EĞİTİM - 04 Ağustos 2018 Cumartesi 09:25

Bedri Yeltekin: En büyük misyonumuz iyi insan yetiştirmek!

A
A
A
Bedri Yeltekin: En büyük misyonumuz iyi insan yetiştirmek!

YKS’ye İhlas Koleji damga vurdu. Türkiye birincisi Mustafa Emir Gazioğlu’nun yanı sıra ilk 100, ilk 1.000 ve ilk 5.000’lik dilimde toplam 61 derece elde edildi. İhlas Eğitim Kurumları Genel Müdürü Bedri Yeltekin art arda gelen başarıların sırrını anlattı. Yeltekin “En büyük misyonumuz iyi insan yetiştirmek” dedi.

İhlas Kolejinin adını başarılarla duymaya alıştık. Son olarak üniversite sınavında Mustafa Emir Gazioğlu TYT ve AYT sayısal puanlarında Türkiye birincisi oldu. İhlas Eğitim Kurumları Genel Müdürü Bedri Yeltekin’le şampiyonu ve bu başarıların arkasındaki hikâyelerin detaylarını konuştuk. Yeltekin özetle şunları söyledi:

Türkiye derecesini bekliyor muydunuz?

Bekliyorduk ama sonuçlar resmî makamlar tarafından açıklanana kadar bekledik. Görüştüğümüzde öğrencimiz TYT sınavında sadece bir Türkçe sorusunun cevabından emin değildi. Diğer tüm soruların doğru olduğunu söylüyordu. Bu sonuç bir derece getirecekti elbette. Başarı hikâyemizi üç kelimeyle özetleyebilirim. İnandık, güvendik ve çalıştık. Bu üç kelime bir araya geldiğinde zaten başarıya ulaşmayacak hedef yoktur. Ama bizim sevincimiz sadece bununla sınırlı değil. Diğer öğrencilerimiz de çok başarılı oldular. İlk 100, ilk 1.000 ve ilk 5.000’lik dilimde toplam 61 derecemiz var. İhlas Kolejinde bizim başarı anlayışımız, her öğrencinin potansiyelini en iyi şekilde kullanarak elinden gelenin en iyisini yapmasıdır. Bu yüzden sadece birinci olan öğrencimizin değil, sınava giren tüm öğrencilerimizin sonuçları bizim için değerli. Türkiye birinciliği elbette çok önemli. Ama bu başarının diğer öğrencilerimizin durumunu gölgelemesini de istemiyoruz.

Bedri Yeltekin: En büyük misyonumuz iyi insan yetiştirmek!

Üniversite hazırlığında nasıl bir sistem uyguluyorsunuz?
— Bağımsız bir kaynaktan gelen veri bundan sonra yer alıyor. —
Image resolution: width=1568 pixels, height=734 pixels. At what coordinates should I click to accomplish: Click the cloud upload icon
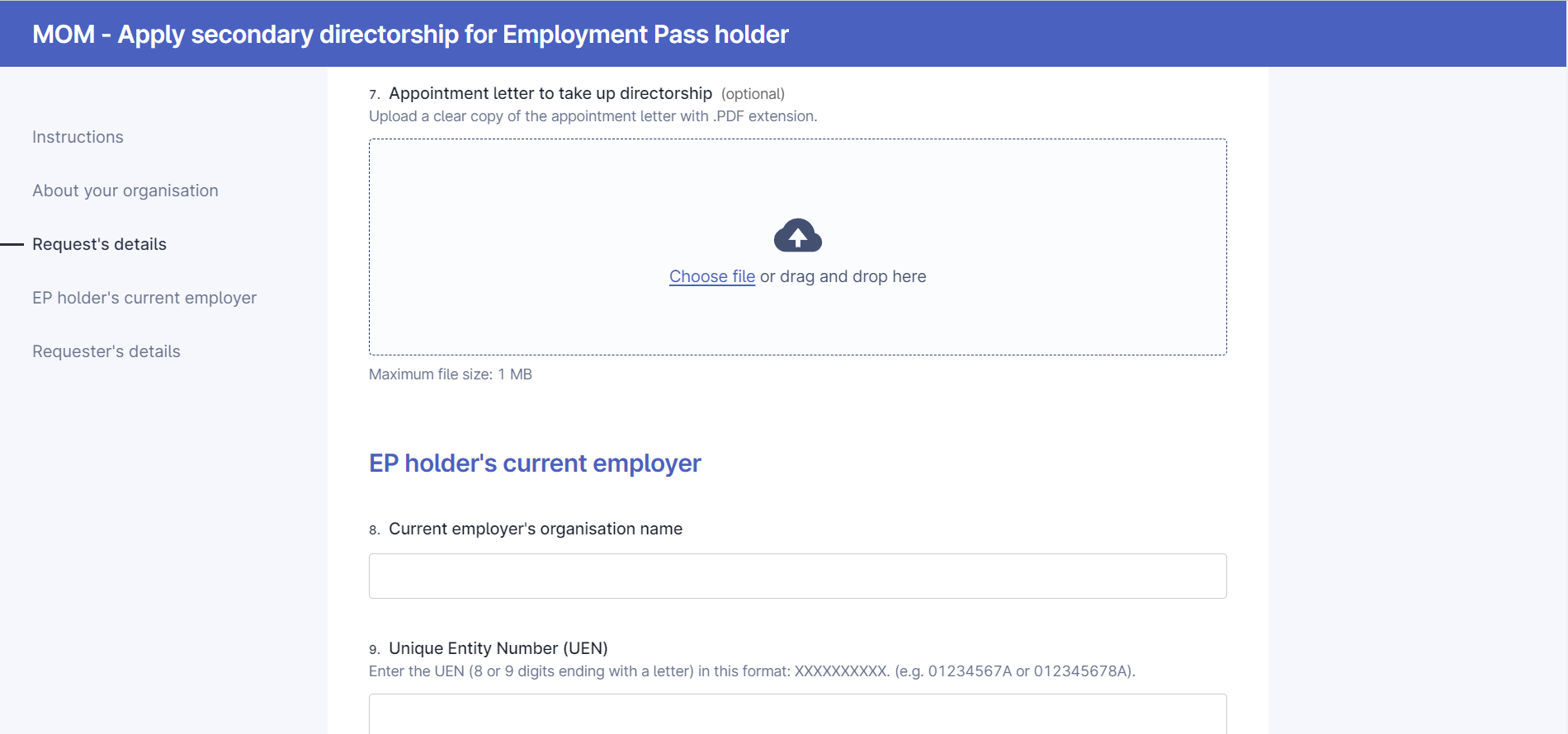click(x=797, y=235)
Öğrencilerin okul dışında bir dershaneye gitme ihtiyacı oluyor mu?

Tabii ki hayır. Hiçbir öğrencimiz dershaneye gitme ihtiyacı hissetmiyor. Çünkü öğrencilerimizin başarıya ulaşmaları için tüm çalışmaları okullarımızda yapıyoruz. Bizim 9. sınıfta başlayıp 12. sınıfa kadar devam eden bir sistemimiz var. Yani öğrencilerimiz liseye adımını attığı ilk andan itibaren sistemimizin içine giriyorlar. Son iki sene çalışmalar daha da yoğunlaşıyor ama bu sürecin dört yıllık bir maraton olduğunu herkese anlatmaya çalışıyoruz. Yani üç sene boş verip, dördüncü sene işe asılmak maalesef başarı getirmiyor. Öğrencilerimize önce bunu anlatıyoruz. 11. sınıftan başlayan yoğun bir üniversite hazırlık programımız var. Öğrenciler normal müfredat programlarının dışında iki seneden beri tüm kampüslerimizde ADA ismini verdiğimiz Akşam Ders Atölyesinde okul yöneticisi, danışman öğretmenleri, branş öğretmenleri ve rehber öğretmenlerimizin gözetiminde çalışıyorlar. Bu program akşam 10’a kadar devam ediyor. Bu yüzden İhlas Kolejinin ışıkları akşam da yanmaya devam ediyor.

Yani öğrenciler her gün sabah 9’dan akşam 10’a kadar okulda kalıp ders mi çalışıyorlar?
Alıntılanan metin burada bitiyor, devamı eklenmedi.